## Input for this task
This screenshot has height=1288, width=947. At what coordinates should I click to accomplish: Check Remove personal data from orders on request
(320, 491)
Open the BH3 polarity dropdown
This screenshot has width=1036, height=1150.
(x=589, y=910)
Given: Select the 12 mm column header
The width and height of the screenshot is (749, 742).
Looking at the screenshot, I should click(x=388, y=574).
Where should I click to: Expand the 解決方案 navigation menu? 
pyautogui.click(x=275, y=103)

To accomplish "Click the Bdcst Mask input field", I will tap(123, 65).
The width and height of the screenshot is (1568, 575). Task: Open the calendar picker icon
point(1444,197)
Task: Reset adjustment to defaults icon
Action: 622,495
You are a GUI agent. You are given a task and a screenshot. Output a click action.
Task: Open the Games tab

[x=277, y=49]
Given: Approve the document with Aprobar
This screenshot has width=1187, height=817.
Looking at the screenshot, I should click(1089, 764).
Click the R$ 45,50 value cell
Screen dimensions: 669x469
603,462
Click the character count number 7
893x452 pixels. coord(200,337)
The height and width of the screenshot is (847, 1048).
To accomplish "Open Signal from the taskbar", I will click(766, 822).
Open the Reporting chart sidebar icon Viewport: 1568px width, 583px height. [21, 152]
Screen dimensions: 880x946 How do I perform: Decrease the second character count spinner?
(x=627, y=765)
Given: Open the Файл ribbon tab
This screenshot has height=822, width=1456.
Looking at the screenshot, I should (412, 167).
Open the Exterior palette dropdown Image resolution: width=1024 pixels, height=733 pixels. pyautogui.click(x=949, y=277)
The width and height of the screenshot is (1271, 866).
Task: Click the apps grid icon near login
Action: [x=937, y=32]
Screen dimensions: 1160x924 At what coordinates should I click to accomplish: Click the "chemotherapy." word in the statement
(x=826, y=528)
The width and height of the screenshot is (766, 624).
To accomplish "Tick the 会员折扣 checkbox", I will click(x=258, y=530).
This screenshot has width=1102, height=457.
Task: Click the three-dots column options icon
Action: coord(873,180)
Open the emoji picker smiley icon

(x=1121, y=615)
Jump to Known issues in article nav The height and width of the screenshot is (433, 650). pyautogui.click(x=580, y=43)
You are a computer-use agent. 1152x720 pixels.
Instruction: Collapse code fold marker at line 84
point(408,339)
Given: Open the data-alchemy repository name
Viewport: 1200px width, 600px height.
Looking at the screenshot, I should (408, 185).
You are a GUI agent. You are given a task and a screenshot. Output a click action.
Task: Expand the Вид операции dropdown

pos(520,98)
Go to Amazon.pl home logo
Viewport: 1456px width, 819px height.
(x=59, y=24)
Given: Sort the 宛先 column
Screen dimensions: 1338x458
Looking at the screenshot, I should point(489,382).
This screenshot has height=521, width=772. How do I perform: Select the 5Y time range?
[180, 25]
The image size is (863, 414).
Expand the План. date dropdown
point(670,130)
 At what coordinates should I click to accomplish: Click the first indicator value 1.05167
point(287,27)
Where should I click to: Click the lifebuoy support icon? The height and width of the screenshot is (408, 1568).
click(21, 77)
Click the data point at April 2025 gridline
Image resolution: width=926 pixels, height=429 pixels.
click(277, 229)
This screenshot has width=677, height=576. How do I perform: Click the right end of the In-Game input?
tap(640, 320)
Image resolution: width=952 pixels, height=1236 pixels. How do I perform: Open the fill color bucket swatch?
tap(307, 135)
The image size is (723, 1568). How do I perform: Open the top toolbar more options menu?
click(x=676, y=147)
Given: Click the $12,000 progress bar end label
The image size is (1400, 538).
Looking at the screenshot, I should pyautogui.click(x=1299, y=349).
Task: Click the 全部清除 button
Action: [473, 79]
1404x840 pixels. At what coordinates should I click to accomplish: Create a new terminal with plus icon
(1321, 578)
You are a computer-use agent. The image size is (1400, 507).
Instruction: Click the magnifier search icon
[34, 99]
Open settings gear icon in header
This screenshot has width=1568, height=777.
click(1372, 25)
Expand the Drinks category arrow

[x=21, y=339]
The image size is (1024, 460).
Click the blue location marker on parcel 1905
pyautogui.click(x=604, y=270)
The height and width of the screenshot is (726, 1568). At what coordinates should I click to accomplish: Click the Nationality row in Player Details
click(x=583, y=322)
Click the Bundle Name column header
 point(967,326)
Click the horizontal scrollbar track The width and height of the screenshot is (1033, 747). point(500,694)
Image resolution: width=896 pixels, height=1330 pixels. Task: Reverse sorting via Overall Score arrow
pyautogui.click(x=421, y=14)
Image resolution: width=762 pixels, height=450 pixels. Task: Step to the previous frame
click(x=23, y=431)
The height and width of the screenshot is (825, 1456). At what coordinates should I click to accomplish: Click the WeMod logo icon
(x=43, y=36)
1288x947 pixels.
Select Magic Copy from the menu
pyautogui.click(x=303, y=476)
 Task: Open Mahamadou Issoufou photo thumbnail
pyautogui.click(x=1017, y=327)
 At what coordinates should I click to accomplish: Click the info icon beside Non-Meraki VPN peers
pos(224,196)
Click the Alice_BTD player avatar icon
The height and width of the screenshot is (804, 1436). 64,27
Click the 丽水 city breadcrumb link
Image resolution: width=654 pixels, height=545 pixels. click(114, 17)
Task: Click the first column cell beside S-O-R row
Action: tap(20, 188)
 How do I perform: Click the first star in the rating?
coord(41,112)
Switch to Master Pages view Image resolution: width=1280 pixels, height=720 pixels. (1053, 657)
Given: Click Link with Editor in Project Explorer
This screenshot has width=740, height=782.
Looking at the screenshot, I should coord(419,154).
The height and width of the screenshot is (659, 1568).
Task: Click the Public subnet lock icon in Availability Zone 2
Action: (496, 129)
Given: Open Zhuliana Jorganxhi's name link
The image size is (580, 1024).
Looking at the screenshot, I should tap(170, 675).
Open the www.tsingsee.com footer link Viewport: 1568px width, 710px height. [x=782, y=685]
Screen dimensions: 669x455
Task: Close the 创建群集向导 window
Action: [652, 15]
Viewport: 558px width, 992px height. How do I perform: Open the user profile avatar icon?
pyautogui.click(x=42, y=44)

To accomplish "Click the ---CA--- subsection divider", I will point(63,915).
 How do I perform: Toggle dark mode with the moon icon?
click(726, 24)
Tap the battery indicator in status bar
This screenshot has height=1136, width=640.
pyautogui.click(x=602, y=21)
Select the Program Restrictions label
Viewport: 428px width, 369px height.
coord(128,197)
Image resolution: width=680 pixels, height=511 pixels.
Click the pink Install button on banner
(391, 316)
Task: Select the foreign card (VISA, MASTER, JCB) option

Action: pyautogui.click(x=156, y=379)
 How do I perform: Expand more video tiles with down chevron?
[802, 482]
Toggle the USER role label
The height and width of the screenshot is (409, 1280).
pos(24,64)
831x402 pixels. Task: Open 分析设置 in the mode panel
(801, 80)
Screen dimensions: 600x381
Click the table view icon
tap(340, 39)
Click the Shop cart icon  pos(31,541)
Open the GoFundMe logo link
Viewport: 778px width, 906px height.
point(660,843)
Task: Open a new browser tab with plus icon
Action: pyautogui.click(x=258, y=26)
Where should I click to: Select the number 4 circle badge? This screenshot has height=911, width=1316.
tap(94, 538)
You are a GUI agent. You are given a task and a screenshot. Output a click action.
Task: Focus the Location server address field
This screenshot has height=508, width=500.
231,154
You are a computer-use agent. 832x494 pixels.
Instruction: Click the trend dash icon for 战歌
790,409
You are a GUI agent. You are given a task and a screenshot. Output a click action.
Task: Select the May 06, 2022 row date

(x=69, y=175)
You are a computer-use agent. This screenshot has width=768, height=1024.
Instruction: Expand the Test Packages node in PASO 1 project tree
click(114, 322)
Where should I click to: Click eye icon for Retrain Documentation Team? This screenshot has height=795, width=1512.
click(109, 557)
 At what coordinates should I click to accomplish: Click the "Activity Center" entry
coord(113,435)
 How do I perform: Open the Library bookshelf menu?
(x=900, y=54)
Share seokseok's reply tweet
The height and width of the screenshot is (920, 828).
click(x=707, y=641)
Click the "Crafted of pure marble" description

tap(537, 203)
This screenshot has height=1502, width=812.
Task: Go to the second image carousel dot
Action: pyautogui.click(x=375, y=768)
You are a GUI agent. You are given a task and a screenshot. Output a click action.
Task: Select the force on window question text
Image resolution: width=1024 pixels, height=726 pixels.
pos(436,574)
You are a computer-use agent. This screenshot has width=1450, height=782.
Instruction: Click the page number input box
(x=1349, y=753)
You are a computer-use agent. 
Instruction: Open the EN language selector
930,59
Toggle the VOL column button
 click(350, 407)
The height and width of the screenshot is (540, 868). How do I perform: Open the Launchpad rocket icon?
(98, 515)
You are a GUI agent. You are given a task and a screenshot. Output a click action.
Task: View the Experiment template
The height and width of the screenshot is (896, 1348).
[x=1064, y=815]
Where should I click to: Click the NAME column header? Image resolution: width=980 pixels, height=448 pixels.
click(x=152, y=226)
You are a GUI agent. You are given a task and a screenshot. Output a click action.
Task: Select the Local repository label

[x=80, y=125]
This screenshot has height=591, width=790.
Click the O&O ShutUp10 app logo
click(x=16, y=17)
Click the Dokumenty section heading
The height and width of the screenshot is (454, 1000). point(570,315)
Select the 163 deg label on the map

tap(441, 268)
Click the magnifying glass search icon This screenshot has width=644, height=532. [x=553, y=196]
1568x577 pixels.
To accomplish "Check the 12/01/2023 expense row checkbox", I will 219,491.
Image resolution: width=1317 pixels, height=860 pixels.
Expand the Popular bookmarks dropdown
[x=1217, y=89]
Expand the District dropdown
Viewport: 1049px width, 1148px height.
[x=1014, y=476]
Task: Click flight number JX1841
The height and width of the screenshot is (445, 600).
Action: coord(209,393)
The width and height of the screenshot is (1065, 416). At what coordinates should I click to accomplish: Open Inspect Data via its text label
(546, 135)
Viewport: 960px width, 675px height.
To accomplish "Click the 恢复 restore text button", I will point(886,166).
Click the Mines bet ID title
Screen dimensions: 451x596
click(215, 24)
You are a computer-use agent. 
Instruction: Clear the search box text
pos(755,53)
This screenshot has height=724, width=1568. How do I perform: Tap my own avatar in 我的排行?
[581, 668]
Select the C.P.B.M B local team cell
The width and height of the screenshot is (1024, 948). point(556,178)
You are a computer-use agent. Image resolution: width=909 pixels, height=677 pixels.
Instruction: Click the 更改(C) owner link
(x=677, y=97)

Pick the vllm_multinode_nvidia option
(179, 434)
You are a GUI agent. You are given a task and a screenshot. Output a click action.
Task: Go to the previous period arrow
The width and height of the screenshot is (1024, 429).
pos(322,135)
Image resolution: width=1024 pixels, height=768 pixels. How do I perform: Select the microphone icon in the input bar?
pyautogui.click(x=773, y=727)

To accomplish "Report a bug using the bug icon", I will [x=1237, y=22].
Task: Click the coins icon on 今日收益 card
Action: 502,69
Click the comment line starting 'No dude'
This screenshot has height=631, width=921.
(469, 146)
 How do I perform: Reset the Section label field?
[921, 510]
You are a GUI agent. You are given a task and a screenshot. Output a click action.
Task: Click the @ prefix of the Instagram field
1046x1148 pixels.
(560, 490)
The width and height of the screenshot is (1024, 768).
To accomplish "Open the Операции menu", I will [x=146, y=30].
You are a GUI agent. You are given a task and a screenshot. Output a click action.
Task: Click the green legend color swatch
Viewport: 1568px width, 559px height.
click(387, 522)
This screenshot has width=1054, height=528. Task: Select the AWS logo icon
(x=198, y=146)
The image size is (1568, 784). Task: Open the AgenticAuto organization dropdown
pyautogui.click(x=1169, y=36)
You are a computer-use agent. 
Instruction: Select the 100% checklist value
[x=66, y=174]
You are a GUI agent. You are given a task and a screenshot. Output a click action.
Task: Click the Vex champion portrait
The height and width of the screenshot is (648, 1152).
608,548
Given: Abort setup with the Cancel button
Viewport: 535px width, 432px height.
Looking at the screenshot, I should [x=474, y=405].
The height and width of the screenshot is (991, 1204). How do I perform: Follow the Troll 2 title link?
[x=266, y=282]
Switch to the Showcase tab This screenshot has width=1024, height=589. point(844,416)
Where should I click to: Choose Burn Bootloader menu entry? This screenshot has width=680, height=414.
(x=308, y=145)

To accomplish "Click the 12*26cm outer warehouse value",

## Task to carry out
Copy down every line of the material above that includes the string "computer".

## Task result
You are a computer-use agent. 1152x720 pixels.
You are a computer-use agent. The image size is (1400, 507).
You are a computer-use agent. 832x494 pixels.
You are a computer-use agent. This screenshot has width=768, height=1024.
You are a computer-use agent. This screenshot has width=1450, height=782.
You are a computer-use agent. 
You are a computer-use agent. 
You are a computer-use agent. Image resolution: width=909 pixels, height=677 pixels.
You are a computer-use agent. 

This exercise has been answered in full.